Chuanjiang: You guys stop now. Before we get into philosophical issues, I'd like to show you a Chart of Relationship of Underlying Concepts, which is a summary of our conversation for new concepts. Please note that this is only a schematic chart, not an exact logical or causal chart.


Chuanjiang: Let's talk about why the research method in Silong's paper is so simple that it's hard to accept at first glance?


Yujun: From historical review of physics, Silong’s paper introduces an attempt to discover a unifying principle that underlies and underpins both relativity and quantum mechanics without contradiction or paradox, but which is based purely on the need for simplicity and symmetry in the paper. Although being preliminary, this approach is worth reviewing both from a point of view of the physics it entails as well as the philosophic principles it is based on. However, there is very little literature devoted to understanding theories such as this and reviewing in depth them.


Jinkai: That's right. Doing so will help physicists understand all the paths that have been taken in the search for a unified principle. This paper therefore fills that gap by exploring an overlooked approach to unification that touches on our fundamental human desire to make physics, the universe and our existence easily understandable, and on the willingness of ordinary people to be able to participate in the discussion.

The biggest thing I learned from our conversation was that I couldn't believe how relaxed and casual we seemed when talking about the fundamental principles that govern the world, not at all like we were discussing something big. It turns out that the essence of the world is much simpler than we always thought.


Yujun: Our knowledge, understanding and interpretation of the world or universe all come from our existing experiences. Pure science is expressed in the language, words and formulae that describe the common parts of our experiences, and this description must fit our brain structure and underlying cognitive logic. What governs the order of the universe must be simple and compatible with human nature, and this is a belief that human beings can never give up.

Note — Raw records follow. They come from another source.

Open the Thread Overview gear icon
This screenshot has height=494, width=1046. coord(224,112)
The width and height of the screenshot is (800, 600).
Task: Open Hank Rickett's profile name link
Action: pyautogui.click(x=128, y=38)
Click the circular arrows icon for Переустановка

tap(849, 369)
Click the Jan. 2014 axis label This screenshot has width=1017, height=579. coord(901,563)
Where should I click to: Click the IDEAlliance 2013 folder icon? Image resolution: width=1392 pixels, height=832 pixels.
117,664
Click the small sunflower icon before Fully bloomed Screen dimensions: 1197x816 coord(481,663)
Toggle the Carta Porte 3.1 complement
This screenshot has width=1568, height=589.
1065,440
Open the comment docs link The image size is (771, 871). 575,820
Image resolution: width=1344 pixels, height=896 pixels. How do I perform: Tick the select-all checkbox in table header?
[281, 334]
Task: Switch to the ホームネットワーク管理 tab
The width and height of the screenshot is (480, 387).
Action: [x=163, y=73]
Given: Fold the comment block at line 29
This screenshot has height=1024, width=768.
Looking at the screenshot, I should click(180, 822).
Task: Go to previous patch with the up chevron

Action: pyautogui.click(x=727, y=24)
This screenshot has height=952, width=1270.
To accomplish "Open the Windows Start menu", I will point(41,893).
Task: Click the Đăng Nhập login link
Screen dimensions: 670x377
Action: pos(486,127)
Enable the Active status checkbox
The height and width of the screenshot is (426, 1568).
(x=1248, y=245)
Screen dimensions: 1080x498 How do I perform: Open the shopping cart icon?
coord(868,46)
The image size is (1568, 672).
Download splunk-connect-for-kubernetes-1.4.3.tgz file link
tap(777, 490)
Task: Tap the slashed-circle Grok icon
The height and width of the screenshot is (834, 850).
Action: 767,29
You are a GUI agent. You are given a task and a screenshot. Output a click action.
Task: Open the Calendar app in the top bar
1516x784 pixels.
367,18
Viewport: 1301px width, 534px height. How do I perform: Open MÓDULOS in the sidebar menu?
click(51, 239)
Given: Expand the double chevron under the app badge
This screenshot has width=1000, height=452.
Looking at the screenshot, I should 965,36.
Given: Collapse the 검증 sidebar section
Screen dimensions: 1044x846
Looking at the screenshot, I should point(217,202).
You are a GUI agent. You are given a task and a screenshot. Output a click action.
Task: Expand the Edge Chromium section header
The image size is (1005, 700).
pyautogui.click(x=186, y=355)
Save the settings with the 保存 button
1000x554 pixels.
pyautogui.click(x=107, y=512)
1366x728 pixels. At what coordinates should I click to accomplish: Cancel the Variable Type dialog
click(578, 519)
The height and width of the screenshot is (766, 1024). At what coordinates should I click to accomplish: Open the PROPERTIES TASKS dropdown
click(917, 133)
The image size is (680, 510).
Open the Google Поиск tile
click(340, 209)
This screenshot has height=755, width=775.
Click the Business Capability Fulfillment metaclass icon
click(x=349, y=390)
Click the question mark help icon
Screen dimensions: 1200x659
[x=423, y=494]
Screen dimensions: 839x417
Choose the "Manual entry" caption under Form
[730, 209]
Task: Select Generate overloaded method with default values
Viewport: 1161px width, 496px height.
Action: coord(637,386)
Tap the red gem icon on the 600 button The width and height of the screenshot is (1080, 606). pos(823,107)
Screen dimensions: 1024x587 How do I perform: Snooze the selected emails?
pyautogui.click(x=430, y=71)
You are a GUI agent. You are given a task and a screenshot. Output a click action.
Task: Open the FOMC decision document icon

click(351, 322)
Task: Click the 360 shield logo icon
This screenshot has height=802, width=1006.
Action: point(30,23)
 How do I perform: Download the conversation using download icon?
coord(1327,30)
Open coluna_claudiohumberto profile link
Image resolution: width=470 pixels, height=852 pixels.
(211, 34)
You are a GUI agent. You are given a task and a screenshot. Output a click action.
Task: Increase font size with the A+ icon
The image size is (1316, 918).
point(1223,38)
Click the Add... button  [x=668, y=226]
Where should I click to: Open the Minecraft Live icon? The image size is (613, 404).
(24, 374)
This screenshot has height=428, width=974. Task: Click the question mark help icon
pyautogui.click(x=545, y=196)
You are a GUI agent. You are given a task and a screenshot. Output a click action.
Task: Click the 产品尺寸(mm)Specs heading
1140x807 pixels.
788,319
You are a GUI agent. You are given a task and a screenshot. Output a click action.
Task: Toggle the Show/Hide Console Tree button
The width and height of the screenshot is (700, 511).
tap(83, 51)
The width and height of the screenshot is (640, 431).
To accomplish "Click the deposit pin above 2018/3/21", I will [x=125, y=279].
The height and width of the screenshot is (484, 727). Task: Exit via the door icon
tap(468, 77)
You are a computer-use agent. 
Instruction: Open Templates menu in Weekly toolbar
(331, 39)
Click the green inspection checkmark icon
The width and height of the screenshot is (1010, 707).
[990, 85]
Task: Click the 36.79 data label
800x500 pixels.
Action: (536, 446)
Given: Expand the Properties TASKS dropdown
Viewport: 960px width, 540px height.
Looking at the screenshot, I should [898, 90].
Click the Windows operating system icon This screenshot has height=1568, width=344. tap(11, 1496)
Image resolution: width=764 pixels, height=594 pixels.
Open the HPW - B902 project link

Chuanjiang: The fundamental principles of physics are also the fundamental points of philosophical theories. The demand for simplicity and symmetry in their theoretical foundations comes not only from the instinctive logic of human thought and cognition, but also from the very essence of nature. Most scientists and philosophers still believe that the principles governing the operation and evolution of the universe must be simple and self-explanatory. The simplicity of Silong's theory has given people a new methodological inspiration. It touches the deepest part of our minds in understanding the world.


Jinkai: Yes, the work of scientists and philosophers is to try to explain things and laws as simply as possible, not the other way around. The biggest advantage of Silong’s theory is that science and engineering students can basically understand and discuss it, which is a great thing. I am wondering if the two principles of Silong's theory are so simple that I can't think of any simpler principles underlying them in the future.

When my sister was at college in Canada, the physics teacher used to send Silong's paper to the students along with the assignments, asking them to prepare answers and discussions.


Yujun: A good theory should be simple and logical, not complex and jerky. For a long time it was widely believed that the less people understood scientific research, the more advanced it was, and that they despised simple interpretations.

I found a paradox, some say, dismissively, that Silong’s theory is too simple and some others find it difficult to understand Silong’s theory. Is it simple or profound? That's the contradiction.


Jinkai: This is also true because simple and understandable scientific research is long gone. It seems that such research will never be found. The exciting days of frequent new discoveries in the fundamental theories of physics have been far away.


Chuanjiang: By the way, when we were in school, our teachers and society encouraged the development of young students' abilities to observe, discover, pioneer, see the world from different perspectives, and take risks, but when we grow up, things don't work that way.